(Records excerpted from a collection)
——————

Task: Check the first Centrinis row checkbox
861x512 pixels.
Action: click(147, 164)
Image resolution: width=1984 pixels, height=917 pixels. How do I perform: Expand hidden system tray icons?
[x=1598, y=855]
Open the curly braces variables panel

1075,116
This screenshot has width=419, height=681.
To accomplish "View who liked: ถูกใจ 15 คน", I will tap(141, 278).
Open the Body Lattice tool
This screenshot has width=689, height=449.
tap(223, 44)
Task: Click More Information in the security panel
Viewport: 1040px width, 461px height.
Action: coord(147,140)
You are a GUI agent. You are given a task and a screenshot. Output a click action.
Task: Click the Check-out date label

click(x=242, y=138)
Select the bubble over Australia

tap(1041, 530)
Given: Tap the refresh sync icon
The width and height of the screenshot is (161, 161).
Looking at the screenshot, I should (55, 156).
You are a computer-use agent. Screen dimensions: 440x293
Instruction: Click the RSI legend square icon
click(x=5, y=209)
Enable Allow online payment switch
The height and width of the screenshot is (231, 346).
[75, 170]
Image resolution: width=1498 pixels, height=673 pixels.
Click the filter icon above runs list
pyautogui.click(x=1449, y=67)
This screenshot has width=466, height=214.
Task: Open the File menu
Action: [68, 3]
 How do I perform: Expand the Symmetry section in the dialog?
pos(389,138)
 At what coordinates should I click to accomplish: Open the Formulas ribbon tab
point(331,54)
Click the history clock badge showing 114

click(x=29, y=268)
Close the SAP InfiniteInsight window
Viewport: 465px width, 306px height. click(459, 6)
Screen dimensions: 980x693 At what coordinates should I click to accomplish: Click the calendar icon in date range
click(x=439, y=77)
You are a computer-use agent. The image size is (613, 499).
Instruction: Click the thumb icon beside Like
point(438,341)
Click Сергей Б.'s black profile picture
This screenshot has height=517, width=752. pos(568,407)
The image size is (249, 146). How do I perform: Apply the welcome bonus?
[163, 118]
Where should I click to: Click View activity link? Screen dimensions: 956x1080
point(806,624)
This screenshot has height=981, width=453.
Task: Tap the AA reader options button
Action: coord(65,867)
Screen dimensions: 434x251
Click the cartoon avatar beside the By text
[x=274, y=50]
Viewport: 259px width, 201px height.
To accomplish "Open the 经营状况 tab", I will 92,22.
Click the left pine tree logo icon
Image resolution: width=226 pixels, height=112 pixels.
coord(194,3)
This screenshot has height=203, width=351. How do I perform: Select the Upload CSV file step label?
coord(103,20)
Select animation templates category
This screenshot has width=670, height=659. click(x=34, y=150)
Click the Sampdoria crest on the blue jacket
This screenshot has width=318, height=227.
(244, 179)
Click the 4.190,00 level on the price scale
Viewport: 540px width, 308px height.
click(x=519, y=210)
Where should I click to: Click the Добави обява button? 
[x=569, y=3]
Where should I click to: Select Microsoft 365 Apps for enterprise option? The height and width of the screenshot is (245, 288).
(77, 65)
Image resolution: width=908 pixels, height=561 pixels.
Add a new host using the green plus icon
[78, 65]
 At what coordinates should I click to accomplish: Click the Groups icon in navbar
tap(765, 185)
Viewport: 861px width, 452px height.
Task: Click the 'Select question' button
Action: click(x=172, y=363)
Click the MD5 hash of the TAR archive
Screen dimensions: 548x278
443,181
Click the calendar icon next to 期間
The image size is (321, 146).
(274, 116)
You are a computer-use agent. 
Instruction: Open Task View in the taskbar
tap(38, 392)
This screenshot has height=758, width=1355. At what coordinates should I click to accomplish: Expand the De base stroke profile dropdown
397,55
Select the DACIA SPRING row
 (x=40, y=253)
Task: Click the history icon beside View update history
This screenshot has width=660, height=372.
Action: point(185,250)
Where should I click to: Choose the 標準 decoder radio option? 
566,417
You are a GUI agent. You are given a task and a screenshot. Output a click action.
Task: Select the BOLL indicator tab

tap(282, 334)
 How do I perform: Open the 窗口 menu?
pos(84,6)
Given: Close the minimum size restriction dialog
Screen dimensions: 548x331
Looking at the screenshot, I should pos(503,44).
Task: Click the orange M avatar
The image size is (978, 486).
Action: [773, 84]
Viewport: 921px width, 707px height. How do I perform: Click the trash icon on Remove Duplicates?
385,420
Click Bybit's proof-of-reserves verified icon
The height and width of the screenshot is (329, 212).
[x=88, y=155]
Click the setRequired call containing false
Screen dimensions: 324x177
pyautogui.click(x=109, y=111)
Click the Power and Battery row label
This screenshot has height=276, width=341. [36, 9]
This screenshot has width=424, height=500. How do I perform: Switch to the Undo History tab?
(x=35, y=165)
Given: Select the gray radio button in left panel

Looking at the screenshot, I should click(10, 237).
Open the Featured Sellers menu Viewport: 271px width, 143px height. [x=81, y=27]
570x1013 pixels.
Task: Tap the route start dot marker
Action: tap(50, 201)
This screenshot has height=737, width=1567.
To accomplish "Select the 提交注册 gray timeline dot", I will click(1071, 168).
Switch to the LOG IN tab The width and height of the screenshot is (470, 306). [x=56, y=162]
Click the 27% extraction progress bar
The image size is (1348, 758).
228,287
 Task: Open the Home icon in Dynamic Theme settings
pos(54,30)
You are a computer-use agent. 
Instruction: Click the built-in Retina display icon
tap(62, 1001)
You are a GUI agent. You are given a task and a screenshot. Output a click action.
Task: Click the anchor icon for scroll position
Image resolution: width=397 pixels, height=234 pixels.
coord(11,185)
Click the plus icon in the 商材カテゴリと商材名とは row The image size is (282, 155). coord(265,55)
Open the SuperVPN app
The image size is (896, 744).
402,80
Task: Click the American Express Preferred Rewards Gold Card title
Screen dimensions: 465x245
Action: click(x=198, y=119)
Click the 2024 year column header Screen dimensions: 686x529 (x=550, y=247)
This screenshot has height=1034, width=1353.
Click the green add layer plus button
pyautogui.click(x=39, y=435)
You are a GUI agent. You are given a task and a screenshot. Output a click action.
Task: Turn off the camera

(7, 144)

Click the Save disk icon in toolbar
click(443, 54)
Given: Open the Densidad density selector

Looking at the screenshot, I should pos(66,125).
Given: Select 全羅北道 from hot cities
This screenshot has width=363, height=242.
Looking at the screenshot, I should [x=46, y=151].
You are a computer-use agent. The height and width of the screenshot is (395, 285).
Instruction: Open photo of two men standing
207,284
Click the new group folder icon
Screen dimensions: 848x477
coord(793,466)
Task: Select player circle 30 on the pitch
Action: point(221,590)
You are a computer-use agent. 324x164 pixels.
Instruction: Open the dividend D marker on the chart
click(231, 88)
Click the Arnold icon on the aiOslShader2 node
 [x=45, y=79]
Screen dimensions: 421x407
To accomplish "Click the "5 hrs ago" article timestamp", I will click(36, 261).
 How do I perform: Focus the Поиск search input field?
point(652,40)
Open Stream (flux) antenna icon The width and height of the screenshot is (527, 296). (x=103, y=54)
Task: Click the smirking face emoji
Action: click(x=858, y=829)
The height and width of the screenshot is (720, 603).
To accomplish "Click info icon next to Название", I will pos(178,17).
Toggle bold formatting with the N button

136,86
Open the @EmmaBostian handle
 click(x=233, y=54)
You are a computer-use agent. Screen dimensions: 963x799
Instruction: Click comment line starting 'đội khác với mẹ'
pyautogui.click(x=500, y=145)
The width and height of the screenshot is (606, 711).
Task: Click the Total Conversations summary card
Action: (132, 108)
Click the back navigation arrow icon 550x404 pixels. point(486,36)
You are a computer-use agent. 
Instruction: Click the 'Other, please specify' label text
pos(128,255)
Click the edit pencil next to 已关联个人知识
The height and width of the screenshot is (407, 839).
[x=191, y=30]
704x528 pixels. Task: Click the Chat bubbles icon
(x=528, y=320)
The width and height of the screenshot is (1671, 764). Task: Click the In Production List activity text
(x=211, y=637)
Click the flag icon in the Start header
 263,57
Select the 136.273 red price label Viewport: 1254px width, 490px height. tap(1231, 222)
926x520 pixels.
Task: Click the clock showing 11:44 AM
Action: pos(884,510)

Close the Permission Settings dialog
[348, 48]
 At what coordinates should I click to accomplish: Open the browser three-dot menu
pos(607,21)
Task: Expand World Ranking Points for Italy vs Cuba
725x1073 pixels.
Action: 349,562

——————

__WHAT NEEDS TO BE DONE__.
Look above for the line with "This screenshot has height=203, width=351." and the line with "Given: Close the"; transcribe both and all lines in between, exactly, and nothing else.

__WORKED SOLUTION__.
This screenshot has height=203, width=351. How do I perform: Select the Upload CSV file step label?
coord(103,20)
Select animation templates category
This screenshot has width=670, height=659. click(x=34, y=150)
Click the Sampdoria crest on the blue jacket
This screenshot has width=318, height=227.
(244, 179)
Click the 4.190,00 level on the price scale
Viewport: 540px width, 308px height.
click(x=519, y=210)
Where should I click to: Click the Добави обява button? 
[x=569, y=3]
Where should I click to: Select Microsoft 365 Apps for enterprise option? The height and width of the screenshot is (245, 288).
(77, 65)
Image resolution: width=908 pixels, height=561 pixels.
Add a new host using the green plus icon
[78, 65]
 At what coordinates should I click to accomplish: Click the Groups icon in navbar
tap(765, 185)
Viewport: 861px width, 452px height.
Task: Click the 'Select question' button
Action: click(x=172, y=363)
Click the MD5 hash of the TAR archive
Screen dimensions: 548x278
443,181
Click the calendar icon next to 期間
The image size is (321, 146).
(274, 116)
You are a computer-use agent. 
Instruction: Open Task View in the taskbar
tap(38, 392)
This screenshot has height=758, width=1355. At what coordinates should I click to accomplish: Expand the De base stroke profile dropdown
397,55
Select the DACIA SPRING row
 (x=40, y=253)
Task: Click the history icon beside View update history
This screenshot has width=660, height=372.
Action: point(185,250)
Where should I click to: Choose the 標準 decoder radio option? 
566,417
You are a GUI agent. You are given a task and a screenshot. Output a click action.
Task: Select the BOLL indicator tab

tap(282, 334)
 How do I perform: Open the 窗口 menu?
pos(84,6)
Given: Close the minimum size restriction dialog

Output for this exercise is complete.